Image for Konrad Werner: The ultimate sicknote
Photo by Laurence Chaperon (Wikimedia Commons)

Basically, I am an extremely lazy person. This blog, for instance, did not get a first line until I completed Zombie Cricket three times. But that’s nothing. Real laziness hurts. Sometimes I will sit absolutely still on a sofa for up to an hour, like a lizard baking on a rock, rather than go to the toilet. I will happily endure the growing-physical-discomfort-bordering-on-pain brought on by an unrelieved bladder just to spare myself the effort of getting up and shuffling even as far as the sink in the bathroom. That, my friends, is called willpower.

But despite my Herculean sloth, I still have much to learn from Women’s and Family Minister Kristina Schröder.

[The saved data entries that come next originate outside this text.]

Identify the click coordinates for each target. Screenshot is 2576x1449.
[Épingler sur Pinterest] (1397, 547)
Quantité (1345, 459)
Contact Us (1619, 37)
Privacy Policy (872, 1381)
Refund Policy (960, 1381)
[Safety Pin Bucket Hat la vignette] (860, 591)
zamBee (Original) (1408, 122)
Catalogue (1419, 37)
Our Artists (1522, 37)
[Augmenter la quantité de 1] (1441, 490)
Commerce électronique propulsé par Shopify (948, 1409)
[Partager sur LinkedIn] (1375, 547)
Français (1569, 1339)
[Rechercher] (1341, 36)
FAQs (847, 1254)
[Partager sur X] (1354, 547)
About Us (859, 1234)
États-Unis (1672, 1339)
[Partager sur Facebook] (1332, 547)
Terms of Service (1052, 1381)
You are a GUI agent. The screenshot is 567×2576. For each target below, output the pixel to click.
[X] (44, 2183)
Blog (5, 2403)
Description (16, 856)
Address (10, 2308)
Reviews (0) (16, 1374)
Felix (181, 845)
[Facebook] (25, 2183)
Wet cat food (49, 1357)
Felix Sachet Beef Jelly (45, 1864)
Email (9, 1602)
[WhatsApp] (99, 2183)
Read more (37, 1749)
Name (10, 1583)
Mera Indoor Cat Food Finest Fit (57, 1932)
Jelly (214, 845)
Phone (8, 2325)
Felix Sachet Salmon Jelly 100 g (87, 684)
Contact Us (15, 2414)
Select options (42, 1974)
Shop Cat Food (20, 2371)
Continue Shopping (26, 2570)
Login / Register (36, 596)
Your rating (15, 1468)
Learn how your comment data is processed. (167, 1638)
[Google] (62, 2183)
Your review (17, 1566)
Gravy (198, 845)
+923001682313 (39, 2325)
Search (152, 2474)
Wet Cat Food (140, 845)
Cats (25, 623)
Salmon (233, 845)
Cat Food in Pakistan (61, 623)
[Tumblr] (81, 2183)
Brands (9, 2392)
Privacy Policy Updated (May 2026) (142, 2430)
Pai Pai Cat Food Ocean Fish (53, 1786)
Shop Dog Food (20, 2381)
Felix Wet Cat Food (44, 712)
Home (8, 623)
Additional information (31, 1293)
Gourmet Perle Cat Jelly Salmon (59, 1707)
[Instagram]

While I still pretend I am doing something when people are looking, Schröder this week published a whole book which brazenly explained why she hadn’t done anything in the past three years in her job, and why she was glad.

Schröder’s theses, laid out in Thanks, We’re Emancipated Ourselves, argued that Germany does not need a Women’s and Family Minister, because women and families don’t need any new policies – things like more kindergarten places or a gender quota.

No, instead, the book argued, what they need is to be left alone, especially by feminists, who are always coming up with annoying gender roles that make women insecure.

From one lazy person to another, I can only indolently tip my hat to Schröder’s inspiring dedication to absolute idleness. This book is the ultimate sick note. In fact, it’s a moral sick note. If Angela Merkel calls and asks, “So, have you got any new policy ideas, Kristina? You know, about families or women and stuff?” Schröder can just point at the book, and say “That would be against my principles. Are you asking me to be a hypocrite?” Angie wouldn’t have a leg to stand on.

Then Kristina would open her briefcase, which contains a sandwich, a Kit Kat, and a bumper Sudoko collection, and wait till dinner time, hopefully by when the nanny will have put her kid to bed.